ALGORITME PARTITIONING AROUND MEDOID (PAM) DENGAN CALINSKI-HARABASZ INDEX UNTUK CLUSTERING DATA OUTLIER
(Partitioning Around Medoid (PAM) Algorithm with Calinski-Harabasz Index for Clustering Data Outlier)
The process of gathering information from a mathematical pattern in big data to help make decisions is called data mining. Cluster analysis is a multivariate statistical analysis technique that groups observations based on several variables based on the level of similarity. Clustering is a technique in data mining that aims to group data into several clusters. Data objects that have high similarity will be in the same cluster. Outliers data that is different from other data. In statistics, the presence of this outlier will result in data analysis being biased and not reflecting the actual phenomenon.
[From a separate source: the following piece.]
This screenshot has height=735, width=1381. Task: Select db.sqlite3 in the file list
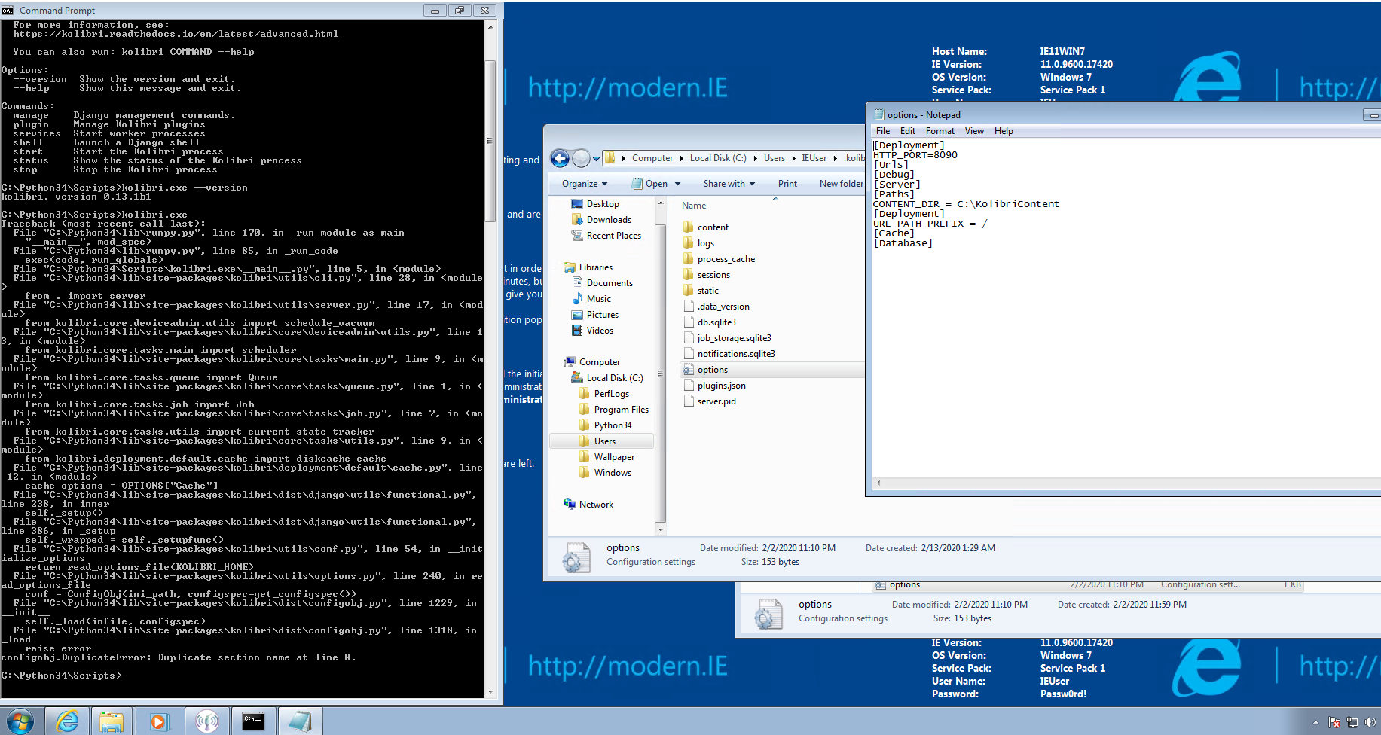click(716, 322)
Partitioning Around Medoid (PAM) or K-Medoid is a non-hierarchical-based clustering algorithm. The steps carried out in the PAM algorithm are grouping the data by dividing the data into n groups. Calinski-Harabasz Index is one of the methods used to determine the best number of clusters. The purpose of this study was to examine the PAM algorithm on data containing outliers and the Calinski-Harabasz Index as a method for selecting the best cluster. The results showed that the PAM algorithm and the Calinski-Harabasz Index have good robustness for outlier data.
Keywords: Calinski-Harabasz Index, Clustering, Outlier, PAM